3) A final project involves studying the electrophysiological characteristics of ion channel mutations involved in inherited diseases such as Short QT Syndrome, Brugada Syndrome, and the recently described combined Brugada/Short QT phenotype. Through a collaborative effort between clinicians, geneticists, and molecular biologists, I have characterized the biophysical basis by which mutations in cardiac ion channels render individuals susceptible to cardiac arrhythmias. A) For example, I have studied how a mutation in the gene HERG produces a functional increase in IKr (a type of K+ channel), renders the channel resistant to blockade by Class III antiarrhythmic agents and is responsible for the Short QT Syndrome.
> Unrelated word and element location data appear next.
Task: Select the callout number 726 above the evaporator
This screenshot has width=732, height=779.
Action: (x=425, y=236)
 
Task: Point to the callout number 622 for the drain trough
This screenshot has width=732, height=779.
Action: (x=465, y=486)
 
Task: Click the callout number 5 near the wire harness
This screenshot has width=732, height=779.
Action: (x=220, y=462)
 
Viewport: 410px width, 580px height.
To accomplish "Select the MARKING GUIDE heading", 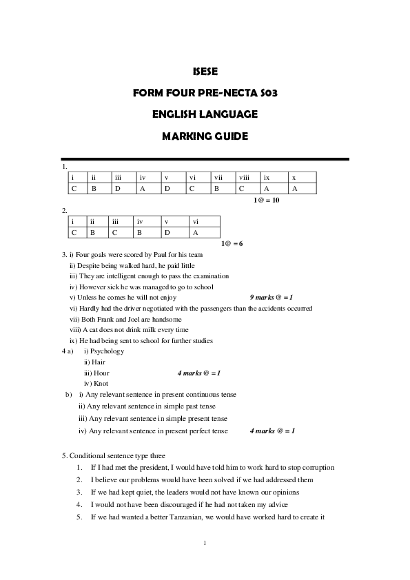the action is [205, 136].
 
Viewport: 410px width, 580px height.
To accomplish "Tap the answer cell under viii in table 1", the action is [247, 188].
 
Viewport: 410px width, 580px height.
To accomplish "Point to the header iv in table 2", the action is [139, 221].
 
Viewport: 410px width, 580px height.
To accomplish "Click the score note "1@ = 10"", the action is [266, 200].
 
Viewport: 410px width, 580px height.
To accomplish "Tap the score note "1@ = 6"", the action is [232, 243].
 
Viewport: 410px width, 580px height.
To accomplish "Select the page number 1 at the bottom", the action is [205, 543].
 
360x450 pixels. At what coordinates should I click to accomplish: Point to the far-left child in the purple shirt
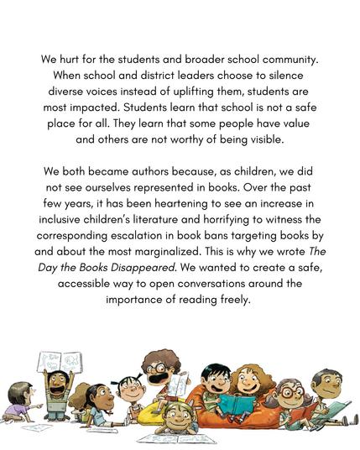coord(18,404)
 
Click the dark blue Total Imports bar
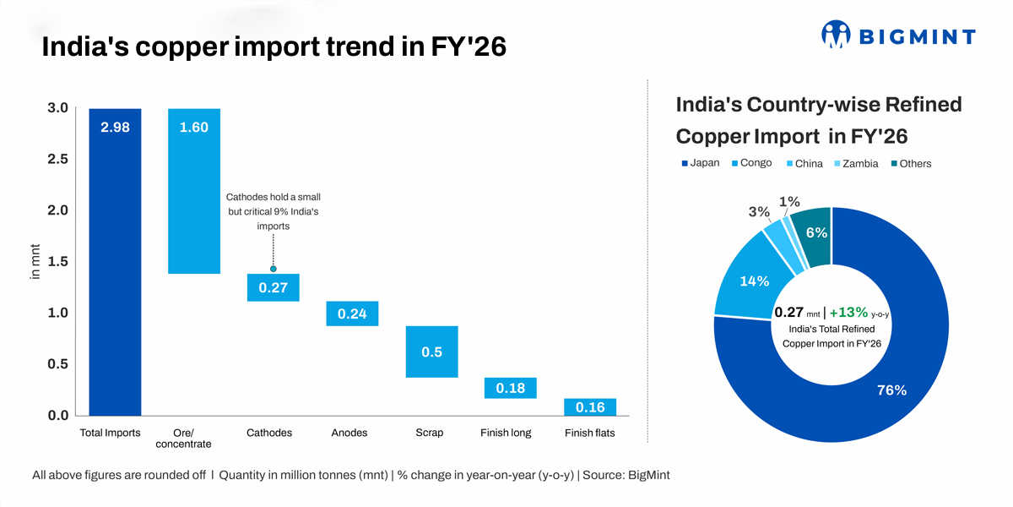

B) Also, I have determined the functional effects of how mutations in Cav1.2 (a type of Ca2+ channel) alter Ca2+ channel function and leads to a distinct clinical entity characterized by ECG abnormalities and sudden cardiac death. C) The Brugada syndrome is a disease that usually strikes young males. The development of Brugada Syndrome is often associated with mutations in the cardiac sodium channel. I have characterized the biophysical changes produced by a number of different Na+ channel mutations in patients with Brugada Syndrome.